I have a kernel that needs to store ~1.5GB in the GPU memory, which then needs to be copied to the host. Since my cards have less than 1GB, I’m obviously getting the ‘out of memory’ error. Have rewritten the stuff to use zero-copy, in hope that less memory will be used on GPU, but still getting the same error…
Is zero-copying a wrong way to go in such situations?
There is an obvious solution to split one kernel call into several calls and move the data by chunks but wondering if possibly there are other workarounds
Yes, zero copy will indeed give you “more memory”. It will work.
But remember that zero copy memory behaves differently than global memory, especially in latency. The query and response have to be sent down this narrow little PCIe bus, and even if you don’t use much of the bandwidth, the latency is much much greater than normal global memory. A good GPU has over 100GB/sec memory bandwidth… the PCIe transfer will give you at best 5, likely 3. Device memory latency is 400-1000 clocks. PCIe latency… geez, I’m scared to even estimate it, but it’s likely more than an order of magnitude slower.
Still, this is not to trivialize the wonderful flexibility of zero-copy. It would be especially good for data that you don’t need to access in a fat stream, but just have occasional scattered queries from a giant dataset or something.
It’s especially useful for writing results, though, since those are fire-and-forget (no latency to worry about), and you even have the nice convenience that your answers are already back home on the host without you needing to do post-kernel copies or anything.

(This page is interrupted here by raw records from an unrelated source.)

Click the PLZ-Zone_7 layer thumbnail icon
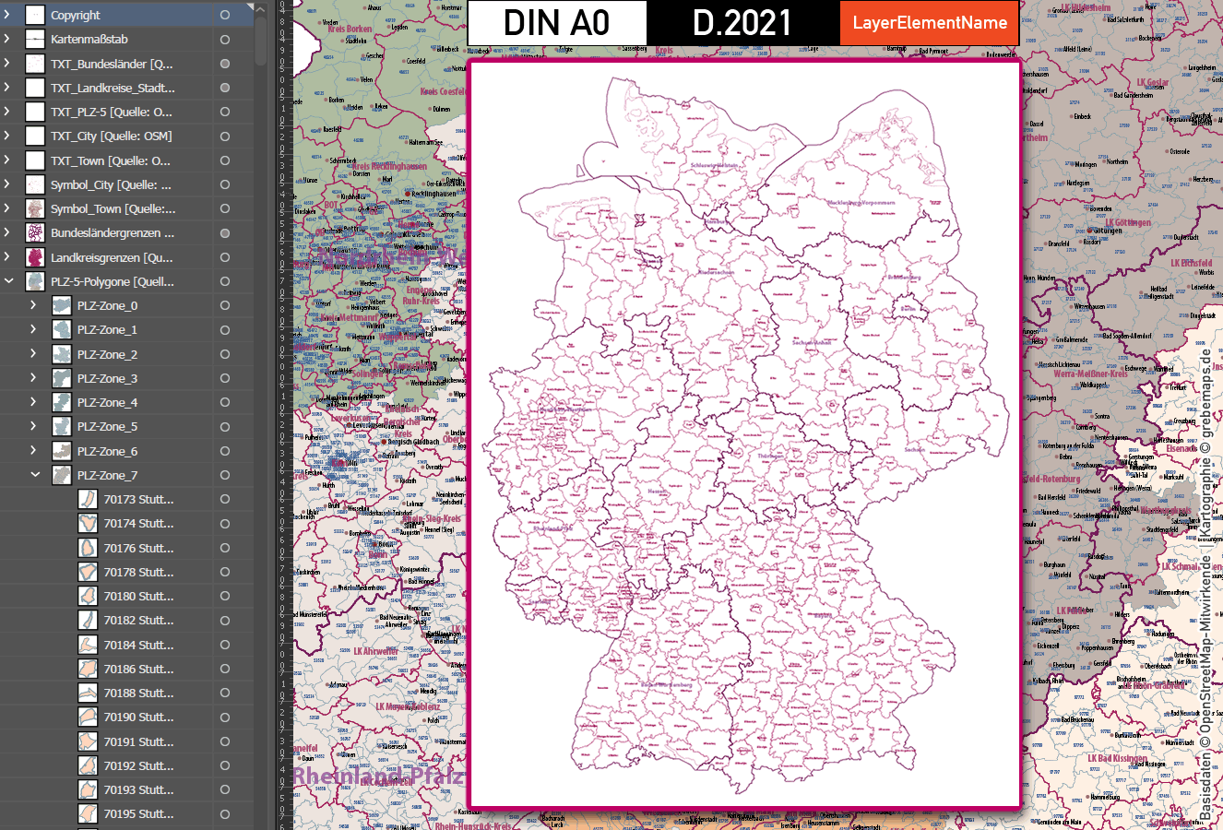The width and height of the screenshot is (1223, 830). pyautogui.click(x=61, y=475)
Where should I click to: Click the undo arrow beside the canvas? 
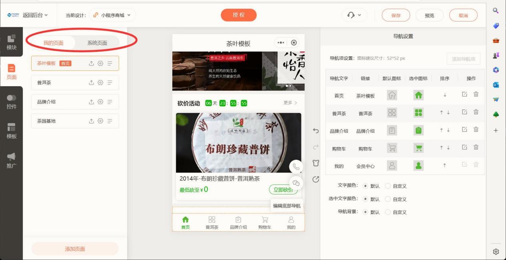pos(316,131)
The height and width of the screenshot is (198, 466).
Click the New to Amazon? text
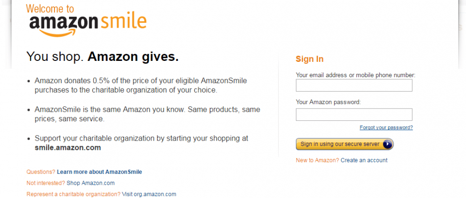pos(317,160)
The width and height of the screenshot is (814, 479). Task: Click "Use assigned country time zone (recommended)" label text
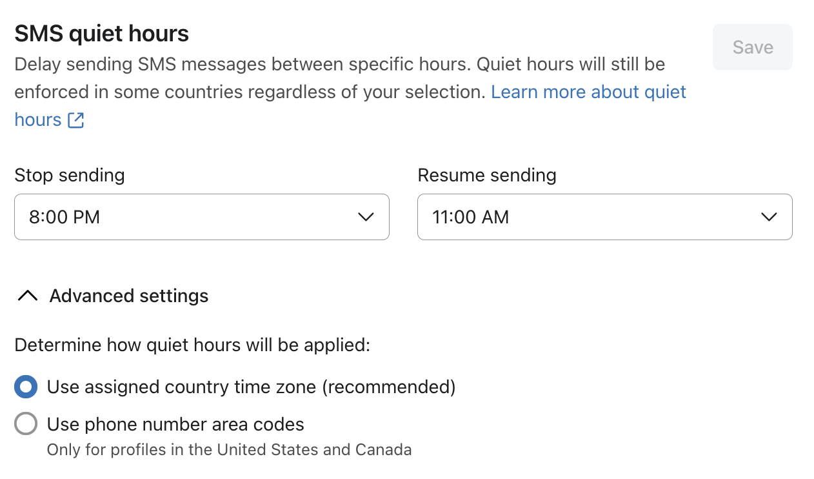252,387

Thanks for the reply. Indeed, I’m a bit lucky because my kernel spends most of the time calculating, and writing the final result takes actually nothing with respect to the total execution time (I even don’t have to bother about coalescing when writing the result). I tried zero-copy for smaller-size systems that could fit into the GPU memory, and the kernel took only somewhat 1% longer. I’m pretty sure the zero copy latencies won’t hit performance of the code in my case.
But I also thought zero copy would save me some memory but unfortunately it didn’t work out. Can memory write pattern affect this? I.e. if writes are scattered over the whole array (as they’re in my case) vs contiguous writes?
AFAIK with zero copy, the data gets directly into registers bypassing device memory so technically you should be able to address 4GB of CPU memory from your kernel (since todays GPUs use 32bit pointers).
It’s a good question about how it works when accesses are scattered. PCI-E logic should sort of “coalesce” data into bursts but it would be great to hear how we should understand it - is there any locality to it? Some caching thing? Any guidelines for scattered vs coalesced zero-copy accesses?
I get the impression that zero-copy memory is still in infancy, judging by available documentation, and it shouldn’t be so as it’s very cool. We need more info on this :)